Problem requirements:
Reproduce the entries word for word but drop every picture.

┌─ Data to use

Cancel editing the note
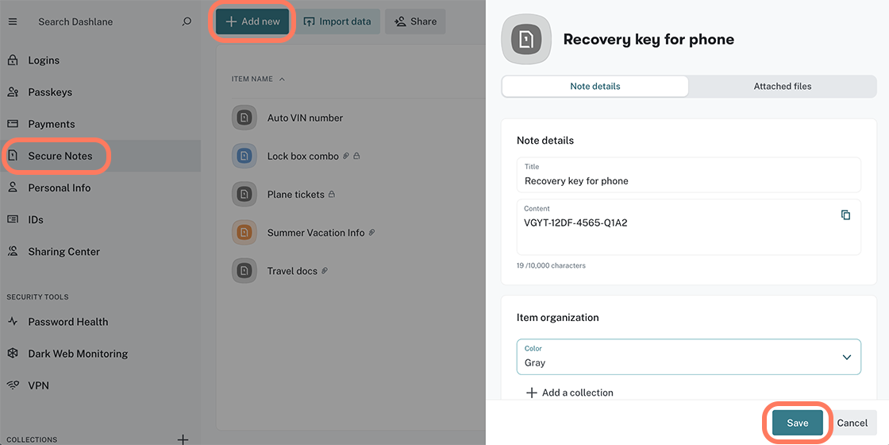 coord(852,423)
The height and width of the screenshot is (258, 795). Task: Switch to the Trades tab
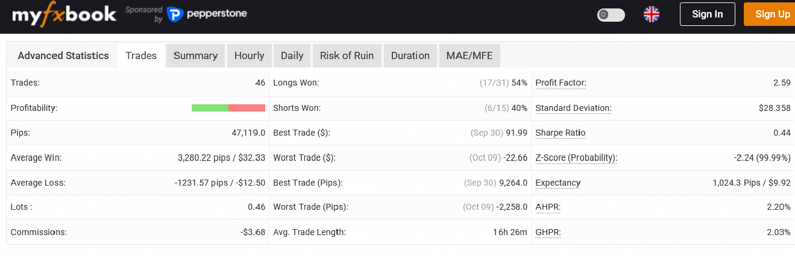click(x=141, y=55)
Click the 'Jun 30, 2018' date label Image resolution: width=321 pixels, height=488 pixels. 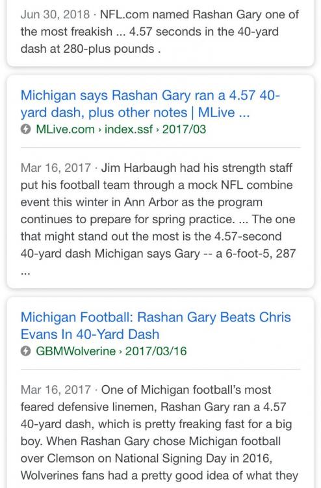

└─

Answer to the exercise:
Cancel editing the note
 coord(852,423)
The height and width of the screenshot is (258, 795). Task: Switch to the Trades tab
click(x=141, y=55)
Click the 'Jun 30, 2018' date label Image resolution: width=321 pixels, height=488 pixels. 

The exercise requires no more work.